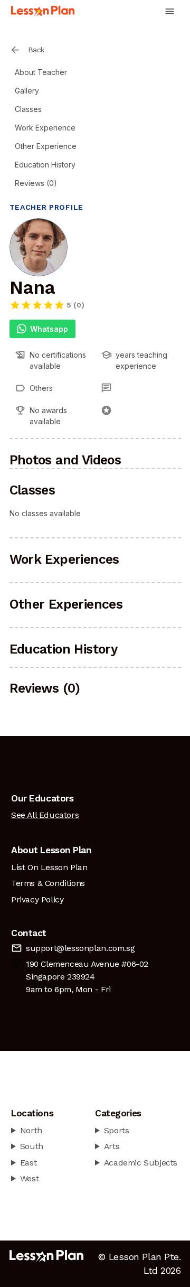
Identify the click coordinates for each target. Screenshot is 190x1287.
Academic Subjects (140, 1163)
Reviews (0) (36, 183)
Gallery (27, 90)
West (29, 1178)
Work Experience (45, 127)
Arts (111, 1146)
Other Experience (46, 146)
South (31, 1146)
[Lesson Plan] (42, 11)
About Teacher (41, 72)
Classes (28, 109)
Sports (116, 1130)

--

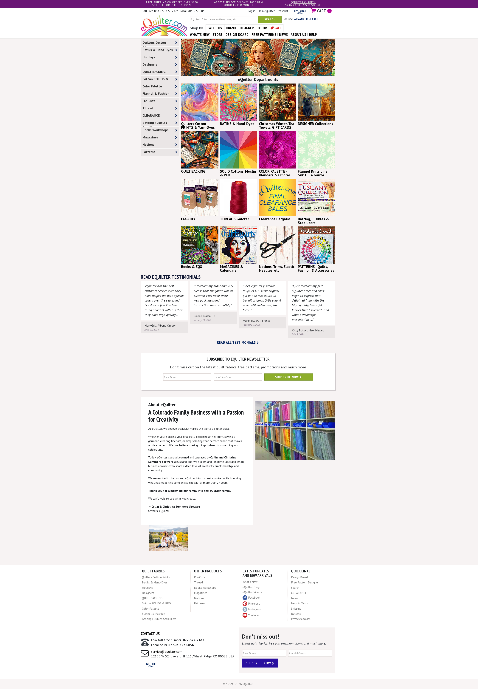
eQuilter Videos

# Your objective:
Starting at the line containing "Work Experience (45, 127)" and ending after the line containing "Classes (28, 109)", rewrite these items with "Experience" renamed to "History", leaving everything else as is.

# Exercise solution:
Work History (45, 127)
Arts (111, 1146)
Other History (46, 146)
South (31, 1146)
[Lesson Plan] (42, 11)
About Teacher (41, 72)
Classes (28, 109)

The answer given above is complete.